(Stored items from a collection)
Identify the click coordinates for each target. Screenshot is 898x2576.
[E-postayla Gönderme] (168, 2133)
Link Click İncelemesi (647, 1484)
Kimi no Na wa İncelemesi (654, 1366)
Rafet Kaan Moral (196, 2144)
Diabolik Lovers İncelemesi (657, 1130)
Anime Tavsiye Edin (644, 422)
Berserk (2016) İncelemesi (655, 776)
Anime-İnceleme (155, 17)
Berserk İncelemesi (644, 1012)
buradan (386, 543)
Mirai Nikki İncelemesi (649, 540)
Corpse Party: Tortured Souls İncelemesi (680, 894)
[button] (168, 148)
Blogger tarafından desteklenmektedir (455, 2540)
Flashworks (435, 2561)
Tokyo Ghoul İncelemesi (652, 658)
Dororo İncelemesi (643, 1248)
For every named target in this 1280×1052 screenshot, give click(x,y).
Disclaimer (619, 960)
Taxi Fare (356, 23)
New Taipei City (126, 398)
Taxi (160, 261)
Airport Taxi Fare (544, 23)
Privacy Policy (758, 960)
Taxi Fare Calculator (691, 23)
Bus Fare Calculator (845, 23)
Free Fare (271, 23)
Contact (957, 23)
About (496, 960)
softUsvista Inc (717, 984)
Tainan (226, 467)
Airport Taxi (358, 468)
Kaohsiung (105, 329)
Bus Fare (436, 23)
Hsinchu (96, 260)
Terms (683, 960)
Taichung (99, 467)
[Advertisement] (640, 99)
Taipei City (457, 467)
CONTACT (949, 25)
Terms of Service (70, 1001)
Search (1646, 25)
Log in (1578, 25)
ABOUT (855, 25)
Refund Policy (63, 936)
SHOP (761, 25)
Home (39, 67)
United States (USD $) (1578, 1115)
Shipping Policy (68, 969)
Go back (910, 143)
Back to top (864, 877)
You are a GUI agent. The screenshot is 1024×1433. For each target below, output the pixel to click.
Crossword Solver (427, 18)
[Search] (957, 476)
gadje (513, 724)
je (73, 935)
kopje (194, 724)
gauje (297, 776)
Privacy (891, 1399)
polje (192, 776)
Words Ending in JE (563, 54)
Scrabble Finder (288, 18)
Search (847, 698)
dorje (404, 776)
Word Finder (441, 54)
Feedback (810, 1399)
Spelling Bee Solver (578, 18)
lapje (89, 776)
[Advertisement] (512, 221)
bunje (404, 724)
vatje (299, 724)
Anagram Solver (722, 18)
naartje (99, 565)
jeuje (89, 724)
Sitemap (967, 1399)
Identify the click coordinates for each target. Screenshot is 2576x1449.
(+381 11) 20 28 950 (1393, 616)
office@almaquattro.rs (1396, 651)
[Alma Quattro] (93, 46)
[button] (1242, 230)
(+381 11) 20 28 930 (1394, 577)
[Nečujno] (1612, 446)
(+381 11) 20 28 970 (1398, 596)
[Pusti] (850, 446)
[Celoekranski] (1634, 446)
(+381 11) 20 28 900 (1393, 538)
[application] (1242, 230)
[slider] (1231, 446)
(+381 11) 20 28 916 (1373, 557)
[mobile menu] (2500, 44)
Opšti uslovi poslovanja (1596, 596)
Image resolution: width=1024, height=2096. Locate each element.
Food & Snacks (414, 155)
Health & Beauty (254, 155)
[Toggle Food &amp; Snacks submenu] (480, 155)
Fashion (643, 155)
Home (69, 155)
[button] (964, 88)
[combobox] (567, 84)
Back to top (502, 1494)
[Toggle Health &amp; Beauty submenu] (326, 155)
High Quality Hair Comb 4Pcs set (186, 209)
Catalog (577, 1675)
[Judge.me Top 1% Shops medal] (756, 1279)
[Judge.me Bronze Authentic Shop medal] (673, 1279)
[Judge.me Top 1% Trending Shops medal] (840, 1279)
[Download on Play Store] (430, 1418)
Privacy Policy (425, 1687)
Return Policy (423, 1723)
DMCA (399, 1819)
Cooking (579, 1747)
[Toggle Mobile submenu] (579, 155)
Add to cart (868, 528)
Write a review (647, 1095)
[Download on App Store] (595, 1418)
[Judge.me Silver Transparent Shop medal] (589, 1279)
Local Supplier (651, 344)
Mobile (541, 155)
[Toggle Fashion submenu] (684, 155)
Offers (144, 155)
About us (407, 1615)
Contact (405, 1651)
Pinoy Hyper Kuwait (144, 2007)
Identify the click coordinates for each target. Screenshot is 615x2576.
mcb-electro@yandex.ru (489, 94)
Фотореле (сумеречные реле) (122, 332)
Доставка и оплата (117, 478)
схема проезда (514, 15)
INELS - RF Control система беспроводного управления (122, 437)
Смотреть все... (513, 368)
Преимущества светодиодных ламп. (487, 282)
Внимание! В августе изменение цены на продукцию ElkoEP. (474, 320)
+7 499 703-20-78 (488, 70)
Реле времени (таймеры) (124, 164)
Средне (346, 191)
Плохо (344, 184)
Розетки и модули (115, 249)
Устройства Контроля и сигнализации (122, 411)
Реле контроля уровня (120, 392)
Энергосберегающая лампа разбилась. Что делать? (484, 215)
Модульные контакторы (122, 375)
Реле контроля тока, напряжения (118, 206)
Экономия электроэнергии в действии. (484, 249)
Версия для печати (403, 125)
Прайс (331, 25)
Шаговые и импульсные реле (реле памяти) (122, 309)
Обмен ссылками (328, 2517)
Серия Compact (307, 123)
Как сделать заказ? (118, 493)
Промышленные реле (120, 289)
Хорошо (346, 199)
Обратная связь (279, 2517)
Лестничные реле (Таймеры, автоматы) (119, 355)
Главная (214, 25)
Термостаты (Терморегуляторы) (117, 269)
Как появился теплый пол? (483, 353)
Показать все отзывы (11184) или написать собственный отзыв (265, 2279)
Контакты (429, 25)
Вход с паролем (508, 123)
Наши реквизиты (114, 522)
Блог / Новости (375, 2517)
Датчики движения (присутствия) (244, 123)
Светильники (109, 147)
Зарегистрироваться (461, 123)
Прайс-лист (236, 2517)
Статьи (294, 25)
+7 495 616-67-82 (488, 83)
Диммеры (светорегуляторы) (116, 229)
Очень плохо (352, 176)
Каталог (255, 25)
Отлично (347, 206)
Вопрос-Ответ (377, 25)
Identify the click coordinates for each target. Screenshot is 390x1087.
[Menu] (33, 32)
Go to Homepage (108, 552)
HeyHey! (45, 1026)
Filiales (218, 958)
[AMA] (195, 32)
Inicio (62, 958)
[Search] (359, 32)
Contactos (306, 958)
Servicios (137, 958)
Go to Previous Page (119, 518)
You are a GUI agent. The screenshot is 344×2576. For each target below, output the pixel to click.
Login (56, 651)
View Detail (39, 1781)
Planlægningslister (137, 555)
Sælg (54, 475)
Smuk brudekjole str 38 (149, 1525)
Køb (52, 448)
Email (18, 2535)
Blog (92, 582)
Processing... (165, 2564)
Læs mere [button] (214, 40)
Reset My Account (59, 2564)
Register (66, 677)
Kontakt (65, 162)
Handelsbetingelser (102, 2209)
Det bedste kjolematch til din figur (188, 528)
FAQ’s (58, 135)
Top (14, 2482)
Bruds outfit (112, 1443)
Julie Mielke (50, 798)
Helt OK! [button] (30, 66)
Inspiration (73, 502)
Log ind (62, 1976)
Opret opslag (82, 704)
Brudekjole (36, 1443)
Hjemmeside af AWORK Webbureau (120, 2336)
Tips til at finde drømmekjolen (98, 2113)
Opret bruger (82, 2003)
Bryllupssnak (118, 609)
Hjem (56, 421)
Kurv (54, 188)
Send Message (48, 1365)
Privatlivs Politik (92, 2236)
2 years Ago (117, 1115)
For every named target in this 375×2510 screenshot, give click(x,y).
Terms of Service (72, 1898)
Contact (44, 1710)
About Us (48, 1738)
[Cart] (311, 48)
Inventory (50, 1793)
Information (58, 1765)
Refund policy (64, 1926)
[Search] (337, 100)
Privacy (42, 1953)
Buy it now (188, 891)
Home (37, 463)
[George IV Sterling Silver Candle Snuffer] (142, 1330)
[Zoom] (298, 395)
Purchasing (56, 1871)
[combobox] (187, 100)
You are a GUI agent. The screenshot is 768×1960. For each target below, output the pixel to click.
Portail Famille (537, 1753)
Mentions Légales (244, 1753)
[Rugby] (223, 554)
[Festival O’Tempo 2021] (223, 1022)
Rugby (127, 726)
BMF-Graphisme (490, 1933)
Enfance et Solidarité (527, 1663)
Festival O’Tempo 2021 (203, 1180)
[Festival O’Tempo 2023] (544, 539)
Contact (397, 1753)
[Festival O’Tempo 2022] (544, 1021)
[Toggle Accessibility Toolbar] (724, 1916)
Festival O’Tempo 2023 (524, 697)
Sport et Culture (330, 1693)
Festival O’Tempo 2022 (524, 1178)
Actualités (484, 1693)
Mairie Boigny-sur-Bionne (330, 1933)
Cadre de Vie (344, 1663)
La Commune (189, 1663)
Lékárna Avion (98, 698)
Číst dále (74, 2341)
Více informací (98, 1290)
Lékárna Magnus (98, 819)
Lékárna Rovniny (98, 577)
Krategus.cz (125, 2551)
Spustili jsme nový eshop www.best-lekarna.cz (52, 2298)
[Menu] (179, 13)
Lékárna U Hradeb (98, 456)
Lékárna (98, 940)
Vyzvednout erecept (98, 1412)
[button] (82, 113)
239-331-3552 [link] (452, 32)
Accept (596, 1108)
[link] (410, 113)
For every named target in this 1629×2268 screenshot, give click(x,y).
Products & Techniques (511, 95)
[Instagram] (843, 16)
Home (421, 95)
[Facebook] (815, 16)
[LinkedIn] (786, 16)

▶ EXERCISE DESCRIPTION
The required output is the exact run of lines from the beginning of the records to the line with "Back to top (864, 877)", that line included.

▶ ANSWER SECTION
Identify the click coordinates for each target. Screenshot is 898x2576.
[E-postayla Gönderme] (168, 2133)
Link Click İncelemesi (647, 1484)
Kimi no Na wa İncelemesi (654, 1366)
Rafet Kaan Moral (196, 2144)
Diabolik Lovers İncelemesi (657, 1130)
Anime Tavsiye Edin (644, 422)
Berserk (2016) İncelemesi (655, 776)
Anime-İnceleme (155, 17)
Berserk İncelemesi (644, 1012)
buradan (386, 543)
Mirai Nikki İncelemesi (649, 540)
Corpse Party: Tortured Souls İncelemesi (680, 894)
[button] (168, 148)
Blogger tarafından desteklenmektedir (455, 2540)
Flashworks (435, 2561)
Tokyo Ghoul İncelemesi (652, 658)
Dororo İncelemesi (643, 1248)
For every named target in this 1280×1052 screenshot, give click(x,y).
Disclaimer (619, 960)
Taxi Fare (356, 23)
New Taipei City (126, 398)
Taxi (160, 261)
Airport Taxi Fare (544, 23)
Privacy Policy (758, 960)
Taxi Fare Calculator (691, 23)
Bus Fare Calculator (845, 23)
Free Fare (271, 23)
Contact (957, 23)
About (496, 960)
softUsvista Inc (717, 984)
Tainan (226, 467)
Airport Taxi (358, 468)
Kaohsiung (105, 329)
Bus Fare (436, 23)
Hsinchu (96, 260)
Terms (683, 960)
Taichung (99, 467)
[Advertisement] (640, 99)
Taipei City (457, 467)
CONTACT (949, 25)
Terms of Service (70, 1001)
Search (1646, 25)
Log in (1578, 25)
ABOUT (855, 25)
Refund Policy (63, 936)
SHOP (761, 25)
Home (39, 67)
United States (USD $) (1578, 1115)
Shipping Policy (68, 969)
Go back (910, 143)
Back to top (864, 877)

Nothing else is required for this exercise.